POST | GET schema's to join to releases

RickMoynihan commented 1 year ago

We should review the scratch schema code and integrate it as rest API routes.

Ultimately we may want to support many schemas being associated with a single release. However in this iteration of the prototype we can assume just one.

Multiple schemas may not be necessary; but they may support more cleanly allowing people to incrementally add commitments, or layer on other concerns (e.g. URI generation) to existing datasets (providing all data within that release historically stills conforms to the extra schema).

Implement POST / REDIRECT / GET pattern for creating schemas.

Route:

POST /data/:series-slug/release/:release-slug/schemas Accept: json+ld

BODY
{"dh:columns" [{"csvw:datatype" "string"
                "csvw:name" "foo_bar"
                "csvw:titles" ["Foo Bar"]}]}

Note normalising the incoming request body should:

Add "@type" "dh:TableSchema" as a managed param to the table schema
Add "@type" "dh:DimensionColumn" to each column
Add "datahost:appliesToRelease" "</data/:series-slug/release/:release-slug>"
Add "appropriate-csvw:modeling-of-dialect" "UTF-8,RFC4180"

Server responds: 303 /data/:series-slug/release/:release-slug/schemas/:auto-incrementing-schema-id

Route:

GET /data/:series-slug/release/:release-slug/schemas Accept: json+ld

Note the release will also get the inverse triple:

</data/:series-slug/release/:release-slug> datahost:hasSchema </data/:series-slug/release/:releases-slug/schemas/:schema-id>

kiramclean commented 1 year ago

Just to be sure: You can't update a schema, only create one? So in this prototype the idea is we only allow one schema to be associated with a single release. And schemas apply to all future releases going forward, until another schema is added? i.e. there is only ever one schema in effect and it is the latest one? Can you backtrack on a schema? e.g. say there is a mistake in a schema, can you publish a new one to supersede the old one with the correction?

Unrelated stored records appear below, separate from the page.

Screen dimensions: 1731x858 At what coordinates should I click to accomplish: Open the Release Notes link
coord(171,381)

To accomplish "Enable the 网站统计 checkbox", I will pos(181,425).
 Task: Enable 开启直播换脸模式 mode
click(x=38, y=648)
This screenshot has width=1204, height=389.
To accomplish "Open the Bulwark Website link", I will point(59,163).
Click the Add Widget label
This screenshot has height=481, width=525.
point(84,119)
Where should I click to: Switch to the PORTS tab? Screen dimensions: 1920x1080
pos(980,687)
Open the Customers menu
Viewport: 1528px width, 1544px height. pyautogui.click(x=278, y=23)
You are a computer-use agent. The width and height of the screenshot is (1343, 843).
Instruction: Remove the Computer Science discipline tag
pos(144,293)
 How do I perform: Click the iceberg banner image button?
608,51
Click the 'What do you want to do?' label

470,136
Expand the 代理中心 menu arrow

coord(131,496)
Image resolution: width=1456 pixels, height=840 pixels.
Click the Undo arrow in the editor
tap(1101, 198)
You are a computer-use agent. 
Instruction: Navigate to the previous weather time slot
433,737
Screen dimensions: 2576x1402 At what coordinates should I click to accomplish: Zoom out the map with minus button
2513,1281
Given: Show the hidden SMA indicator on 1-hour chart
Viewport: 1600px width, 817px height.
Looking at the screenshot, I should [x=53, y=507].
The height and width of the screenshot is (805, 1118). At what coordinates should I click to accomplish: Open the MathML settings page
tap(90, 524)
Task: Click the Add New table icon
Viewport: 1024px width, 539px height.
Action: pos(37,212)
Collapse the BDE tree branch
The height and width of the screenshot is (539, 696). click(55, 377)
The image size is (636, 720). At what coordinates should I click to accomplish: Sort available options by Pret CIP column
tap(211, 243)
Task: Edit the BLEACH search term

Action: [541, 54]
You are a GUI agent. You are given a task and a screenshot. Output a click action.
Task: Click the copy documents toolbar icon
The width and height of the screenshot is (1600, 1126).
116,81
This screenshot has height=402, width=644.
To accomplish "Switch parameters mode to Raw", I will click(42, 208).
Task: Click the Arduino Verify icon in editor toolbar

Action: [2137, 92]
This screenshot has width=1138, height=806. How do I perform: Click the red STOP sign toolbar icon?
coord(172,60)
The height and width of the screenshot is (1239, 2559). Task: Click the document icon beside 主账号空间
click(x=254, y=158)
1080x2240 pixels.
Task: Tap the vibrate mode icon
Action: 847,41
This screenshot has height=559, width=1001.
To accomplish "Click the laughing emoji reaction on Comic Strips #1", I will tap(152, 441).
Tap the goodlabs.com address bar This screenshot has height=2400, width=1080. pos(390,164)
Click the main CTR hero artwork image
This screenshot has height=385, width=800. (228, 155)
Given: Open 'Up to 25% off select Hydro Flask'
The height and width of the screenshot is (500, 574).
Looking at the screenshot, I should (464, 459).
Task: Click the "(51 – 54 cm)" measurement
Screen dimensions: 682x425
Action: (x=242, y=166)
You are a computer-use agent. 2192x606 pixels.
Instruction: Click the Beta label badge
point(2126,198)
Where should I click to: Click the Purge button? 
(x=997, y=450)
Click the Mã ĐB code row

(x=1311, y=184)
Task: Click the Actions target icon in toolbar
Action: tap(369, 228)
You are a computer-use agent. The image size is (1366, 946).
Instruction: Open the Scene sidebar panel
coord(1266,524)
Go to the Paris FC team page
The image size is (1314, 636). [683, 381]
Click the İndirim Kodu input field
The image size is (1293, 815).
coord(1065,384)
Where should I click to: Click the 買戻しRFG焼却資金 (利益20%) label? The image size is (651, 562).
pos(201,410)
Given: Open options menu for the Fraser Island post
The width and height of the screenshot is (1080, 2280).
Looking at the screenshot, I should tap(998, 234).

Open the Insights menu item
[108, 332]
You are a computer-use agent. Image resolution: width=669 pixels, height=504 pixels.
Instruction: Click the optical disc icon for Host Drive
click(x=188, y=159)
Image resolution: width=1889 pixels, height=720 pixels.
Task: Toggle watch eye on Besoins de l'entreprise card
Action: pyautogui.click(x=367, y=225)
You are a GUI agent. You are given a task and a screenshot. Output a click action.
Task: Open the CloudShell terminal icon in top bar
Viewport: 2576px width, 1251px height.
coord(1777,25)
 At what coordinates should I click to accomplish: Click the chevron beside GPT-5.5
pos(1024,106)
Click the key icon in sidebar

RickMoynihan commented 1 year ago

I think we can build the prototype so that you can replace a schema.

However we can argue that the only reason you can do that, is because when we're making all these changes through the API we're operating in one logical draftset (it just doesn't exist yet). We can argue that when we've integrated with drafter and draftsets immutability would only be enforced "post publication".

Post publication you can't backtrack on a schema.

We also need to preserve invariants like this:

A user uploads a schema
A user puts some data into the release that conform to schema (we wouldn't let them publish data if it didn't)
A user deletes the schema (still ok as pre-publication). NOTE this implies schemas are optional whilst in a draft at least, and that you should allow data in a release without a schema. We could choose to fail publishes if releases don't contain schema, or we could allow schemaless data (and display a warning to consumers). Either would be fine, as it would still be enforcing only growing change on users.
At this point the data is schemaless but still exists
User uploads a new schema (Note also steps 3-5 occur during a PUT as it's just a DELETE and a PUT), at this point we MUST revalidate all the data in the release (including delete commits) against the schema. If and only if the data is valid to that schema should we allow that PUT.

Hope that makes sense.

rosado commented 1 year ago

Did some thinking about this, and while I can just write something that mostly matches the description/comments so far, I'm having doubts as that's going to be the best direction (we can discuss on ONS catchup call).

In short: as a fallout of some other ideas, it's probably not the best idea to tie the schemas to releases in the way it is presented above. If we made them standalone entities, that would open the possibility of re-using schemas by other releases (how, if at all, that's presented in the UI is of course out of scope of this project, but at least the option would be there).

rosado commented 1 year ago

The way releases and schemas should work, as outlined in this issue is OK at first reading, but the more you think of implementation, the more weaknesses you can see.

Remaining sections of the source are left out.